In the morning they met at the puff glider field and she taught him quickly and expertly how to control the great organisms. Within an hour they were off and soaring. They crossed the lake, landed on the slopes of jag-toothed Mount Monolang for a lunch of sun-grilled fish and wineberries and ran laughing toward a glistening stream for a dip. Later, when they lay sunning themselves on shelves of glassy rock, he studied her bare body as surreptitiously as possible for signs of zanjak—some swelling around the thighs, perhaps, or maybe little puckered red marks below the navel, anything at all that seemed irregular. Nothing visible, at any rate. The pamphlet on zanjak that the hotel had thoughtfully left beside his bed had told him there were no external symptoms, but he was uneasy all the same.

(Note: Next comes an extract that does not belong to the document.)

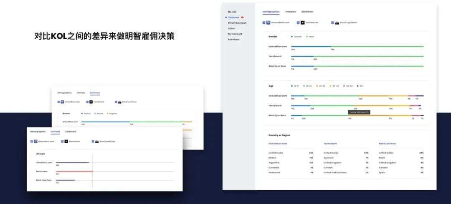451x204 pixels.
Task: Click UnboxRiver.com avatar in the Demographics panel
Action: click(269, 22)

It would have been simple enough to drift into lovemaking on this secluded hillside, but his uncertainties held him back, nor did she try to take the initiative. Eventually they dressed and resumed their glider-journey. They halted again to visit a village of natives—flat-faced warty creatures with furry mothlike antennae, so ugly that Helmut wondered what sort of tourist could have been desperate enough to catch the original parasite from one of them—and then in late afternoon, strolling hand in hand in fields of mildly aphrodisiac blossoms, they slipped into one of those low-toned, earnest, intimate conversations that only people who are about to become lovers engage in. “What a lovely day this has been,” she told him when they were heading back to the hotel.